> _WORKING DATA_
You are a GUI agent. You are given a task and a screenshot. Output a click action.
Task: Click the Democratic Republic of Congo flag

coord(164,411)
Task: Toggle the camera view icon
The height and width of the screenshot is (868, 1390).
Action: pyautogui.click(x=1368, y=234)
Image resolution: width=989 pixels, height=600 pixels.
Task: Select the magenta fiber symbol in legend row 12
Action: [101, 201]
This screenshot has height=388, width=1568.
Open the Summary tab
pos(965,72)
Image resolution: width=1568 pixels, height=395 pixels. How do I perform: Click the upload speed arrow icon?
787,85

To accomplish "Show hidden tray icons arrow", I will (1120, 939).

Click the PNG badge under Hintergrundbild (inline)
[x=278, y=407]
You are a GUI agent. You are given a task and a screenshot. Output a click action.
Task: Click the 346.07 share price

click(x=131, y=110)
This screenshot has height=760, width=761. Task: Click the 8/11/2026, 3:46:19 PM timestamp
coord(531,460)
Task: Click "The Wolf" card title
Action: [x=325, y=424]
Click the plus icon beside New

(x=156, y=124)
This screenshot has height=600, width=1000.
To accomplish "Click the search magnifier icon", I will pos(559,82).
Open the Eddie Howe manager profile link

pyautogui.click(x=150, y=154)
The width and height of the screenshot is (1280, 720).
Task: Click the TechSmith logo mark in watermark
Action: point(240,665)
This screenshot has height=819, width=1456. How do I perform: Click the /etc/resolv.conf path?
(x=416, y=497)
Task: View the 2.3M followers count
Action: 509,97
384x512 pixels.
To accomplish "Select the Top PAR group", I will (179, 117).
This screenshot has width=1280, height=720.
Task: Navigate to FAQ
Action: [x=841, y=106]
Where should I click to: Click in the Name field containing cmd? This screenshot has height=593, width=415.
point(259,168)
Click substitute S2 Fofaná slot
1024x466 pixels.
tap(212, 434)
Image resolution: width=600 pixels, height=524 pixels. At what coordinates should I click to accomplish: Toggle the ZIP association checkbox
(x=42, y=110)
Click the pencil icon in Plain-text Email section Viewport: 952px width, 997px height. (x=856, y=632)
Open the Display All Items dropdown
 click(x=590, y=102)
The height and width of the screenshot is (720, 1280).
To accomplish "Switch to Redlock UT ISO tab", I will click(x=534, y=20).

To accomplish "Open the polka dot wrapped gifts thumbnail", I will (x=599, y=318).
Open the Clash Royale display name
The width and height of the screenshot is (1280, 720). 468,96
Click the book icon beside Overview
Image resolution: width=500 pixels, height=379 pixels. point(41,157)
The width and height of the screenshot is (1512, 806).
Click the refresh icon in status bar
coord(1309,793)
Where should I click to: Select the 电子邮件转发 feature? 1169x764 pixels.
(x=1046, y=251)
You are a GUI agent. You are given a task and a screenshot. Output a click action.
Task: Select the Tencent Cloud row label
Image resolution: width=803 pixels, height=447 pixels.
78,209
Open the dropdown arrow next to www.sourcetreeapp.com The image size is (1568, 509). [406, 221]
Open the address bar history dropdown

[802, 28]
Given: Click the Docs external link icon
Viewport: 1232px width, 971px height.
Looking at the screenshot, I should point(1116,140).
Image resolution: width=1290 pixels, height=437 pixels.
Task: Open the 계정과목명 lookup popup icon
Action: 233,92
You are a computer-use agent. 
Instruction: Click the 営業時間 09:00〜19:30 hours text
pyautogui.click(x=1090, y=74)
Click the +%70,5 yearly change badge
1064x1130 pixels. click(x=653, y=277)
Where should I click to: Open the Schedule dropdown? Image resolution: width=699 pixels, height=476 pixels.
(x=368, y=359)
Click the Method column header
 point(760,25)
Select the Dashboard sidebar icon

> _ACTION ITEM_
Copy out all of the records shown above exactly.

> _TASK RESPONSE_
You are a GUI agent. You are given a task and a screenshot. Output a click action.
Task: Click the Democratic Republic of Congo flag

coord(164,411)
Task: Toggle the camera view icon
The height and width of the screenshot is (868, 1390).
Action: pyautogui.click(x=1368, y=234)
Image resolution: width=989 pixels, height=600 pixels.
Task: Select the magenta fiber symbol in legend row 12
Action: [101, 201]
This screenshot has height=388, width=1568.
Open the Summary tab
pos(965,72)
Image resolution: width=1568 pixels, height=395 pixels. How do I perform: Click the upload speed arrow icon?
787,85

To accomplish "Show hidden tray icons arrow", I will (1120, 939).

Click the PNG badge under Hintergrundbild (inline)
[x=278, y=407]
You are a GUI agent. You are given a task and a screenshot. Output a click action.
Task: Click the 346.07 share price

click(x=131, y=110)
This screenshot has height=760, width=761. Task: Click the 8/11/2026, 3:46:19 PM timestamp
coord(531,460)
Task: Click "The Wolf" card title
Action: [x=325, y=424]
Click the plus icon beside New

(x=156, y=124)
This screenshot has height=600, width=1000.
To accomplish "Click the search magnifier icon", I will pos(559,82).
Open the Eddie Howe manager profile link

pyautogui.click(x=150, y=154)
The width and height of the screenshot is (1280, 720).
Task: Click the TechSmith logo mark in watermark
Action: point(240,665)
This screenshot has height=819, width=1456. How do I perform: Click the /etc/resolv.conf path?
(x=416, y=497)
Task: View the 2.3M followers count
Action: 509,97
384x512 pixels.
To accomplish "Select the Top PAR group", I will (179, 117).
This screenshot has width=1280, height=720.
Task: Navigate to FAQ
Action: [x=841, y=106]
Where should I click to: Click in the Name field containing cmd? This screenshot has height=593, width=415.
point(259,168)
Click substitute S2 Fofaná slot
1024x466 pixels.
tap(212, 434)
Image resolution: width=600 pixels, height=524 pixels. At what coordinates should I click to accomplish: Toggle the ZIP association checkbox
(x=42, y=110)
Click the pencil icon in Plain-text Email section Viewport: 952px width, 997px height. (x=856, y=632)
Open the Display All Items dropdown
 click(x=590, y=102)
The height and width of the screenshot is (720, 1280).
To accomplish "Switch to Redlock UT ISO tab", I will click(x=534, y=20).

To accomplish "Open the polka dot wrapped gifts thumbnail", I will (x=599, y=318).
Open the Clash Royale display name
The width and height of the screenshot is (1280, 720). 468,96
Click the book icon beside Overview
Image resolution: width=500 pixels, height=379 pixels. point(41,157)
The width and height of the screenshot is (1512, 806).
Click the refresh icon in status bar
coord(1309,793)
Where should I click to: Select the 电子邮件转发 feature? 1169x764 pixels.
(x=1046, y=251)
You are a GUI agent. You are given a task and a screenshot. Output a click action.
Task: Select the Tencent Cloud row label
Image resolution: width=803 pixels, height=447 pixels.
78,209
Open the dropdown arrow next to www.sourcetreeapp.com The image size is (1568, 509). [406, 221]
Open the address bar history dropdown

[802, 28]
Given: Click the Docs external link icon
Viewport: 1232px width, 971px height.
Looking at the screenshot, I should point(1116,140).
Image resolution: width=1290 pixels, height=437 pixels.
Task: Open the 계정과목명 lookup popup icon
Action: 233,92
You are a computer-use agent. 
Instruction: Click the 営業時間 09:00〜19:30 hours text
pyautogui.click(x=1090, y=74)
Click the +%70,5 yearly change badge
1064x1130 pixels. click(x=653, y=277)
Where should I click to: Open the Schedule dropdown? Image resolution: width=699 pixels, height=476 pixels.
(x=368, y=359)
Click the Method column header
 point(760,25)
Select the Dashboard sidebar icon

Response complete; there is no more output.